Among the best of the decade
Rich Latta | 11/16/1998
(5 out of 5 stars)
""Too High to Die" isn't the best Meat Puppets album (that award goes to the 1985 masterpiece "Up on the Sun") but this is as close as they've gotten. This much-overlooked Tucson-based trio has outlasted practically every early-post-punk band that sprung up in the early 80s. And they've done so by consistently delivering on their country-psychedlic-folk-punk brand of irresistable songcraft. About every other Puppets release is a fringe disappointment, but they always return to the fore with their next release. This is one of those return-to-the-fore CDs.
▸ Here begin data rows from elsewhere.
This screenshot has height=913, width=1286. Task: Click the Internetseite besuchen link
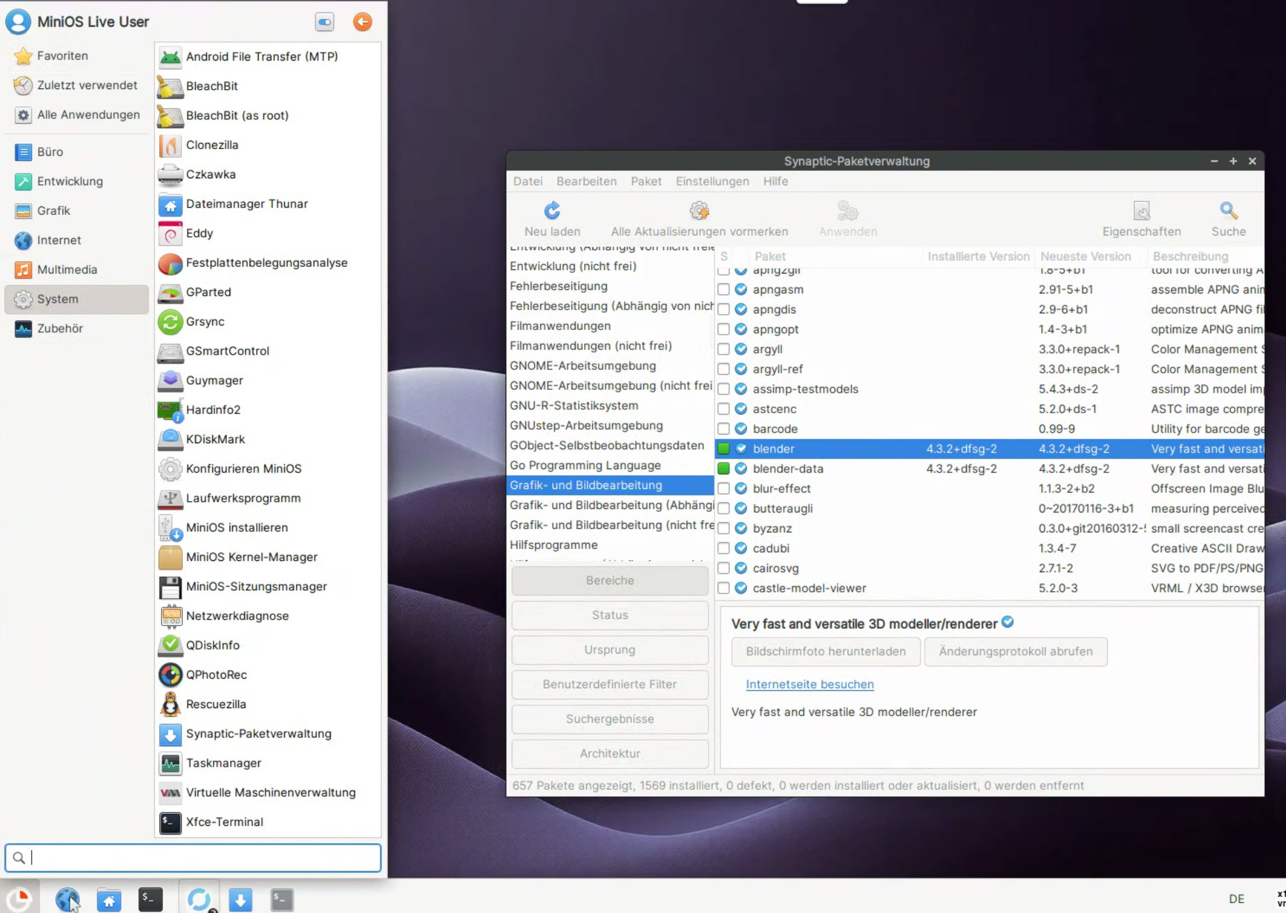click(809, 684)
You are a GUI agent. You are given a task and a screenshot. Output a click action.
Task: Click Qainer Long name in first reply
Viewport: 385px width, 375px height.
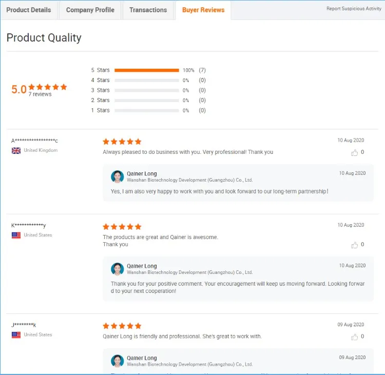(142, 173)
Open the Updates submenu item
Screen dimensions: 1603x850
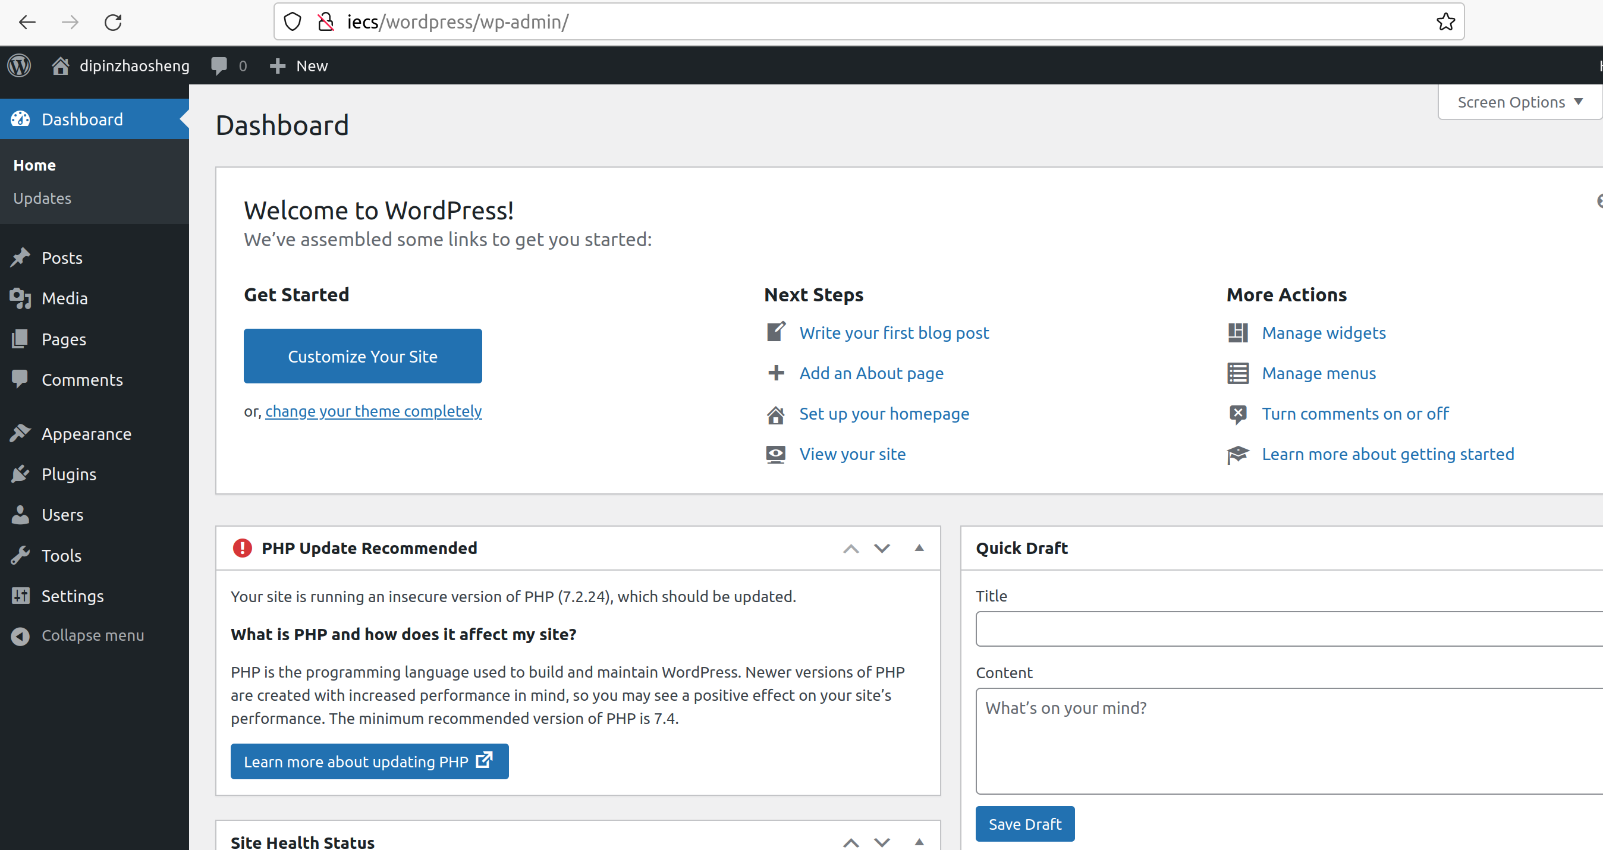point(42,198)
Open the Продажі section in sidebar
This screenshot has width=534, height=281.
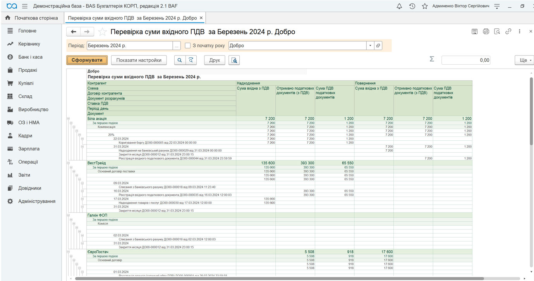[x=27, y=70]
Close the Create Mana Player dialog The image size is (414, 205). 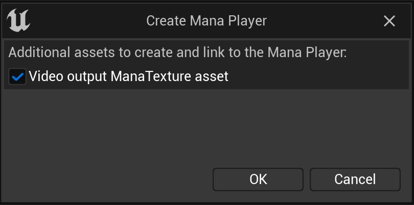389,21
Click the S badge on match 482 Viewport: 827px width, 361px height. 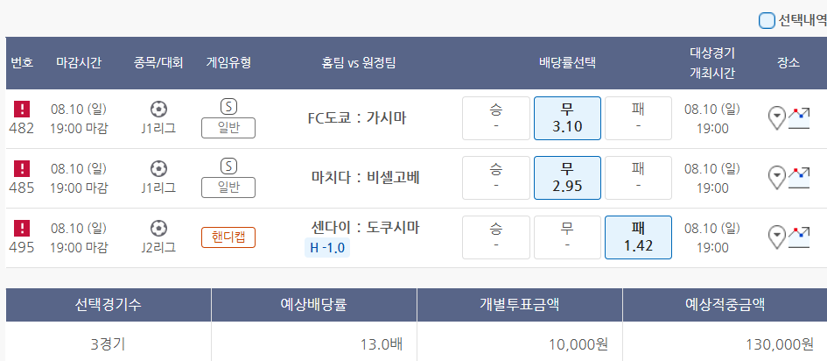(228, 107)
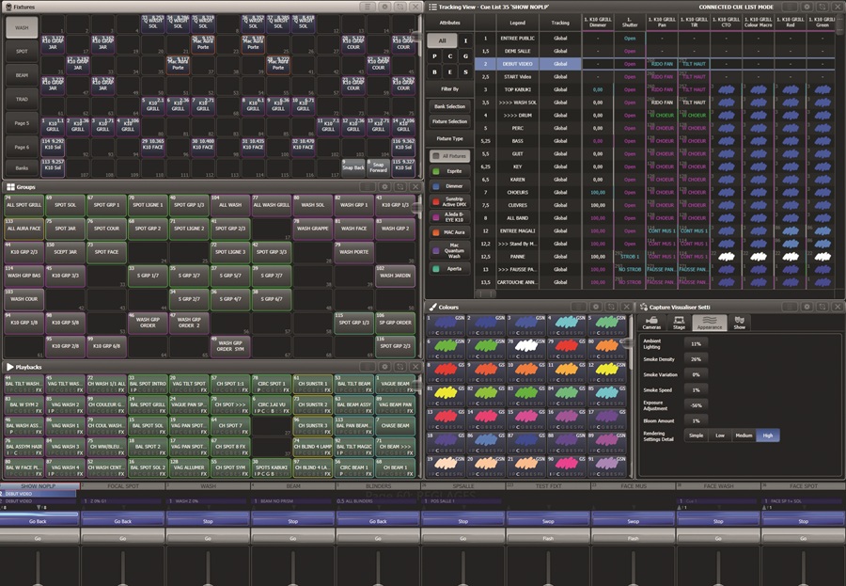Open the Banks list in Fixtures
846x586 pixels.
point(21,168)
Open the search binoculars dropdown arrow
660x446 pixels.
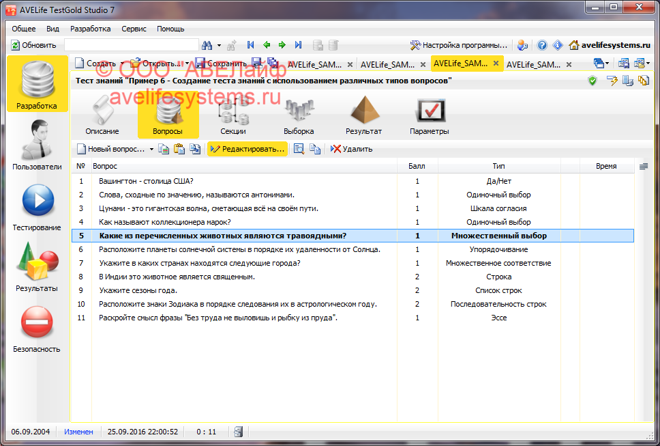coord(219,46)
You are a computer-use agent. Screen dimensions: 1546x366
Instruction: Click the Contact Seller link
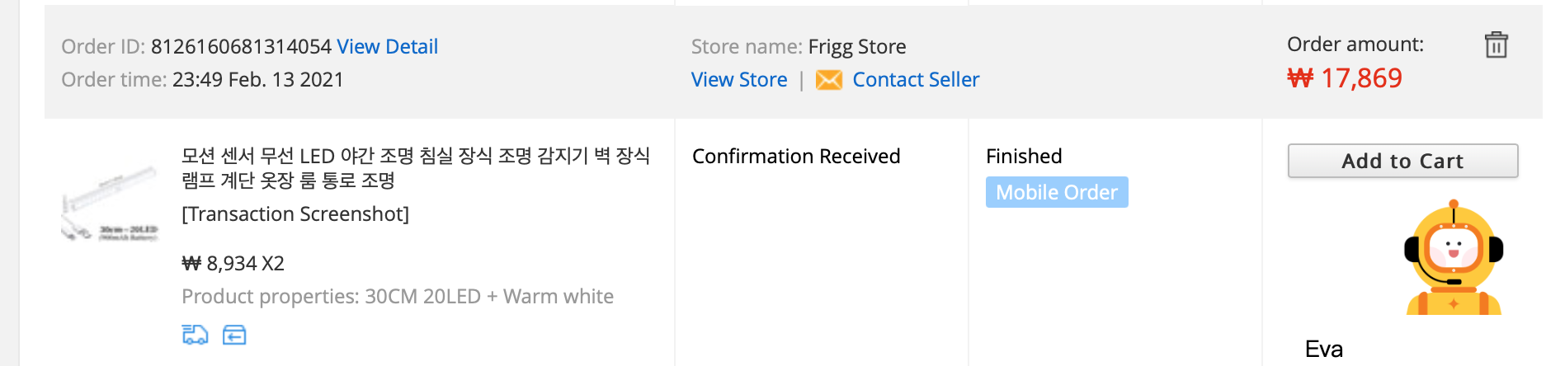[916, 80]
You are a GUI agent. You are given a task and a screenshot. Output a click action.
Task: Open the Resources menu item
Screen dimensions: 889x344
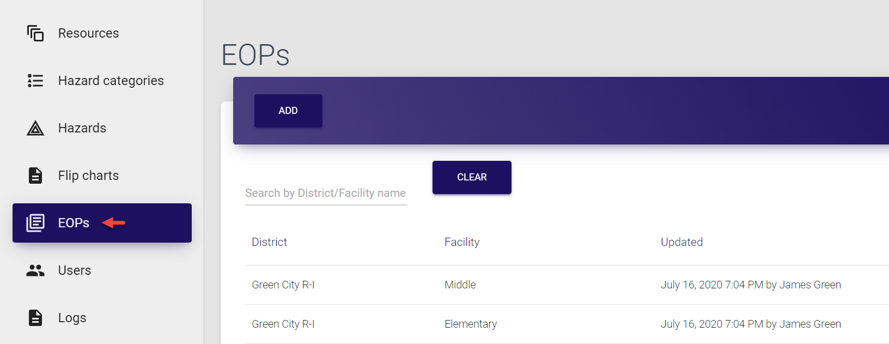point(88,33)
On "Too High," Curt Kirwood's singing has never been stronger and is now holds a solid attachment to the band's musical chops. The songs are tight but still explode with a transcendent, soaring brilliance. Combines the meaty strength of "Monsters" with the thoughtfulness of "Forbidden Places" and easily ranks as one of the best rock albums of the decade, and among the finest dozen or so ever made. That's No Joke, for real."